For the same reason (to solve the security issues reported for Electron), we also made available a new build of Peruse with an updated version of electron
(v1.8.4).
We’ve been working on tidying up the Peruse tests and ensuring everything is working after the refactor into the background process, with things now appearing to be stabilised. We’ve also made a good start on DOM API enhancements with a proposal ready for merging in the auth refactor branch, as well as a working branch where we’ve moved all safe ‘webFetch’ functionality to the background process too. The next week will be all about merging these branches together and ensuring their stability, before testing testing and more testing. We believe this is a really important step towards having a better Web API and a more stable SAFE browser, and we are already looking forward to be able to share it with you as soon as we’re finished with these merging and internal testing activities.
@lionel.faber is starting to contribute to safe_app_java. As a first step, he is getting the current code to work with the latest master branch of safe_app. Once this is done, the safe_authenticator APIs will have to be exposed and the test cases will have to be expanded using the authenticator APIs.
Part of the front-end team started to focus more on the development of the dev website this week, not only to work on the UI/UX aspects of it, but also to start defining and creating the content for it. See this post on the Dev Forum for more info.
SAFE Client Libs
@marcin has been sick unfortunately for a few days now and is on a road to recovery. Meanwhile, @nbaksalyar was the sole torchbearer for safe_client_libs for the last week. Liaising with the front-end team who were getting frequent Java exception of Exception in thread "Thread-7" java.lang.NoSuchFieldError: name
, a hidden JNI layer bug was found out. It was due to a not quite correct treatment of the XorName
type in JNI (MDataInfo.name
and lots of other structs use this type). This has been resolved and task marked done.
Routing & Crust
As we are progressing towards Routing integration with the new Crust, a last few pieces need to be worked on. @povilasb recently managed to squash a bug in connection establishment which caused drops when both direct connection and nat-traversal were being done simultaneously. It took a while to spot it but this task can now hopefully be marked as done with this fix. More details logged in the task itself. Similarly, other tasks such as this one were completed from JIRA. We will be continuing to work on the remaining JIRA tasks.

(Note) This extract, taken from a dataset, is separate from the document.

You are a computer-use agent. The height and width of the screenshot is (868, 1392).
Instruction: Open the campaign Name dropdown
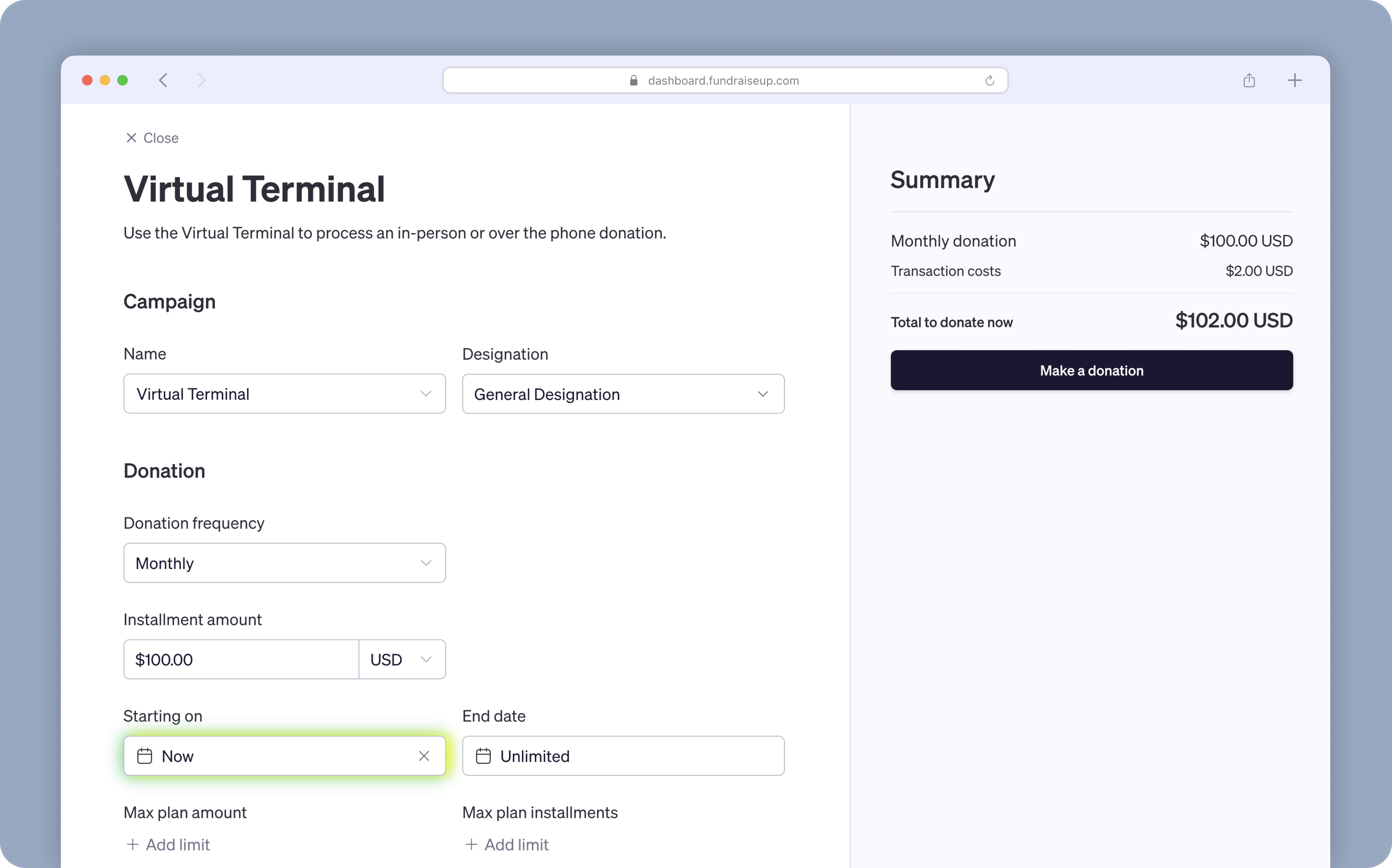point(284,394)
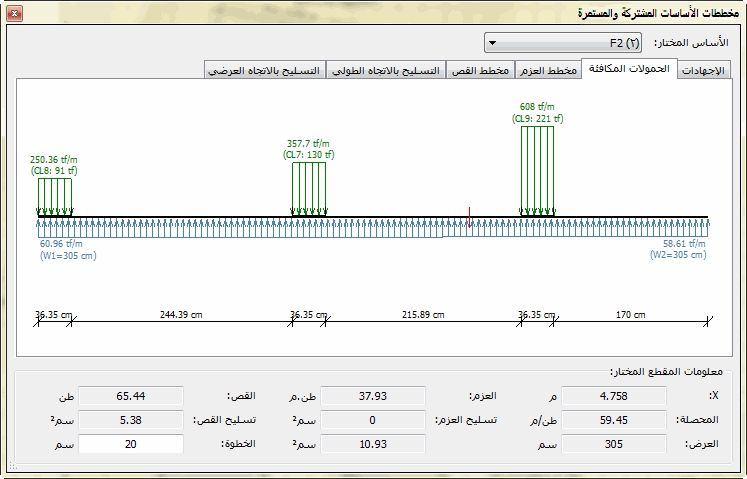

The Routing team is currently split into 2 teams looking deeper at consensus ordering. One team is looking at an improvement to an algorithm we have for that and the other is integrating an ordering algorithm in Routing itself. This work is looking at node added/lost, section split, merge, chain management and purging as well as secure message transfer (inter section messaging). The teams are pretty motivated and seem to be enjoying the certainty of the results as well as the reduction in conditional statements and timers in the Routing codebase.
It is really comforting to see the simplification and easier to understand algorithms in Routing. For too long that crate has been too complex, proving difficult to get Engineers familiar with it all. This is quickly reducing a huge barrier to entry and that is great for us as MaidSafe but amazing for the project itself as we hope these advances will allow many more than MaidSafe Engineers to work on the core and this is important to us all.